Introduction
Nosebleeds (epistaxis) represent a common presentation to UK Emergency Departments (EDs) with over 60,000 presentations per year in the UK. Many of these patients will have factors which may predispose them to bleeding such as taking medication that thins the blood (anticoagulants) or having medical conditions such as telangiectasia, where blood vessels maybe enlarged and fragile. While nosebleeds often stop with first aid (pinching the soft part of the nose with thumb and index finger, use of an ice pack and adopting a position leaning forward) and simple treatments, these treatments don’t always work and some patients will require the insertion of a ‘nasal pack’ to control the bleeding. The nasal pack is inserted into the nostril by a doctor or nurse and either swells up or is inflated to squash the bleeding vessel.

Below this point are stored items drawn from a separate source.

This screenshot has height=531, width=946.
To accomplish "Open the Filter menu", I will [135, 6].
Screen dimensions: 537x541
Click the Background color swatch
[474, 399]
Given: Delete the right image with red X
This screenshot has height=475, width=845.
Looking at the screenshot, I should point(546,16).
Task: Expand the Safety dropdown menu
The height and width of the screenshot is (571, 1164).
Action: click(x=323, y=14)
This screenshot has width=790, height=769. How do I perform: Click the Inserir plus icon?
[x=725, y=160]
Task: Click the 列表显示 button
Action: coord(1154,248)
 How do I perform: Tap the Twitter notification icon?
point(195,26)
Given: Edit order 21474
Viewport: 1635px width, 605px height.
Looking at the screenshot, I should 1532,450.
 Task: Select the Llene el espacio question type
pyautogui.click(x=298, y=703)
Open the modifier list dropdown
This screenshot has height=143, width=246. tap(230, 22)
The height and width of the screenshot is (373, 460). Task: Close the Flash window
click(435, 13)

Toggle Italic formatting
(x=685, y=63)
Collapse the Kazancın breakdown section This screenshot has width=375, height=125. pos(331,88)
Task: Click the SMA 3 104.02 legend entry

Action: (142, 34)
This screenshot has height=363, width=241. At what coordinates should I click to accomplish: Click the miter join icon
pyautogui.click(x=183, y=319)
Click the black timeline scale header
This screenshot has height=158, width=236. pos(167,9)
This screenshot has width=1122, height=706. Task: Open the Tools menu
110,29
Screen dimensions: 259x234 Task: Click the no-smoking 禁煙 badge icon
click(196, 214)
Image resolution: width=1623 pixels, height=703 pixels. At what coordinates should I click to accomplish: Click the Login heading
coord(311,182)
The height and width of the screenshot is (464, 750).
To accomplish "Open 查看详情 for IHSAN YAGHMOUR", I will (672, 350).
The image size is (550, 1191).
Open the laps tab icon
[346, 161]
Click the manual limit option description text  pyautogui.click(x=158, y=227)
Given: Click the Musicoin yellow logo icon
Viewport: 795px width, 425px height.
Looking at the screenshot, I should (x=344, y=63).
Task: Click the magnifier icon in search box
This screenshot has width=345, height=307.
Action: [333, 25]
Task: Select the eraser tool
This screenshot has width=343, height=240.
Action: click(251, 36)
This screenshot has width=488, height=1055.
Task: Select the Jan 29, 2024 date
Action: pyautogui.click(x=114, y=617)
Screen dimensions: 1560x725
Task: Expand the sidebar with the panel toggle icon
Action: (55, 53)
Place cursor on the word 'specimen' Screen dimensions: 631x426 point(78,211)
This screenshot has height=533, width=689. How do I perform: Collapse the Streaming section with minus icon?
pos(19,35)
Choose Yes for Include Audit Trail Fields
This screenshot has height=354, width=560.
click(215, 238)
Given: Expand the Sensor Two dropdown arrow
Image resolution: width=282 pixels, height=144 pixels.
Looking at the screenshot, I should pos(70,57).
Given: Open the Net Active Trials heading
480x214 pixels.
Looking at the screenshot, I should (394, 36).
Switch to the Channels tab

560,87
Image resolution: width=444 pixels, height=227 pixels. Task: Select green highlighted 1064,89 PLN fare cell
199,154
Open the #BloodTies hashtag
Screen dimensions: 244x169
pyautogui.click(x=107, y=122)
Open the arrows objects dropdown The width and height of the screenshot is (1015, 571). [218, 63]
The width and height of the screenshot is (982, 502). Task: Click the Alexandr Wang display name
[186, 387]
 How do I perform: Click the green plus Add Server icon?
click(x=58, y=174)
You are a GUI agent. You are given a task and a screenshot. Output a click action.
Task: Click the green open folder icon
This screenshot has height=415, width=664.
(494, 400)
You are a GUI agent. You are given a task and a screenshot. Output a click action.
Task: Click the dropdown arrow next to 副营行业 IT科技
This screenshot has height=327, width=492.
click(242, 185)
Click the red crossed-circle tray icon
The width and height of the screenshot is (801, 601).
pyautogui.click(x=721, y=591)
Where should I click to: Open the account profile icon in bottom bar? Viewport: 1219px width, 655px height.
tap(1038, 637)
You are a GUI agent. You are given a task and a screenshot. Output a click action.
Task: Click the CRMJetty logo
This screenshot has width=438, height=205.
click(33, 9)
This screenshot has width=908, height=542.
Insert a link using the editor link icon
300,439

Although packing usually works and stops the bleeding it is recognised to be extremely uncomfortable and distressing for the patient. Most patients who have had their nose packed stay in hospital for two to three days.
Tranexamic acid (TXA) is a safe and cheap drug that reduces bleeding by making blood clots less likely to be broken down by the body’s natural pathways. TXA has been shown to reduce bleeding after accidents and in surgery, but its use inside the nose (‘topical’ TXA) to stop a severe nosebleed, has not been thoroughly tested.